Dusk settled; the mayhem continued. I’d started the day with a peaceful, festive mass march that began in Causeway Bay, and hours later found myself right back where I’d started, this time dodging fires and running from police, following that Hong Kong protest rhythm to its inevitable bitter end.
What is the background to this?
Hong Kong has been a part of China since 1997 but has its own system of law and government – known as One Country Two Systems.
In recent years, there has been increasing opposition to what has been seen as the growing influence of Beijing on Hong Kong’s society and politics.
More on security in Hong Kong:
Hong Kong always sees anti-Beijing protests on 1 October, and this year they were expected to be larger than ever, because of the months of unrest triggered by proposed changes to the extradition law.

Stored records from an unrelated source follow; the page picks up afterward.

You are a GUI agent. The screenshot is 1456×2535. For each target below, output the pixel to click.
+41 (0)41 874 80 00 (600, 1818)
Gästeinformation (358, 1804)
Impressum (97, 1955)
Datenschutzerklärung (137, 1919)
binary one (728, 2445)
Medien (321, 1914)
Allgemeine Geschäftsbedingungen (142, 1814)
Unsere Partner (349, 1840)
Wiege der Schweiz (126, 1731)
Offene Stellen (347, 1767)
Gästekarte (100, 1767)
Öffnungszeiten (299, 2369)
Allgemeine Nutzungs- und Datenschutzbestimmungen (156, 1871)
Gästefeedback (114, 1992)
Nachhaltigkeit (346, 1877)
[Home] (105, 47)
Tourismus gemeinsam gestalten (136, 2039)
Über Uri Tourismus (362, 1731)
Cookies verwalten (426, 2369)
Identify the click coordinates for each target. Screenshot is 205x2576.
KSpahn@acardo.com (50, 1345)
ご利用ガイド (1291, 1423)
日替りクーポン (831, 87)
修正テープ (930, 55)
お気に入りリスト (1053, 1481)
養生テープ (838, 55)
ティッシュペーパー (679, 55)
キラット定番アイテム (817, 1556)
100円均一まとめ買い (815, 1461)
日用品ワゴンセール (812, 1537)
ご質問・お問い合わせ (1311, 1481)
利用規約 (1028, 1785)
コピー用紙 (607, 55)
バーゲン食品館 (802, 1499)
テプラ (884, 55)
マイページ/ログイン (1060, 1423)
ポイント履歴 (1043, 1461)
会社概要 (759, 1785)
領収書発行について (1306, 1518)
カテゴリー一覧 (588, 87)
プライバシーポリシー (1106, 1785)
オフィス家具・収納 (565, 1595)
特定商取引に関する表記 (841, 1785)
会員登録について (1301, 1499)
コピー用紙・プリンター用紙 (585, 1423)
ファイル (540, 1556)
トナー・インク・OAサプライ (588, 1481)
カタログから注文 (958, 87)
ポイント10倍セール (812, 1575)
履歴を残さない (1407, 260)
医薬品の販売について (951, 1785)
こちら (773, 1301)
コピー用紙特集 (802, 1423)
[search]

The changes would have made it possible for China to extradite people to the mainland from Hong Kong, something opponents felt put Hong Kongers at risk of persecution in unfair trials.
For nearly four months, protesters have taken to the streets – at times reported to be in the millions.
The proposed changes to the extradition law have officially been scrapped but that has failed to quell the unrest, which has now evolved into an existential battle over Hong Kong’s future.
Quick guide to HK protests
- The Hong Kong protesters are mostly young people worried about their future. Their demands have now expanded to include genuine universal suffrage and an inquiry into police behaviour.
- The protests started peacefully, but as the weeks have worn on, the violence has escalated. The alleged involvement of gangs and undercover police officers has led to fear, mistrust and suspicion.
- Hong Kong is part of China, but enjoys “special freedoms”. Those are set to expire in 2047, and many in Hong Kong do not want it to become “another Chinese city”.
How was the anniversary celebrated in mainland China?
Speaking from a podium in Beijing’s Tiananmen Square, President Xi said no force could stop China’s onward march.
Dressed in a Mao suit, he watched the parade which featured some military hardware on show for the first time.
The highly choreographed event presented an image of national unity and gave no hint at the difficulties faced by China’s Communist leaders during the last seven decades, or their current problems.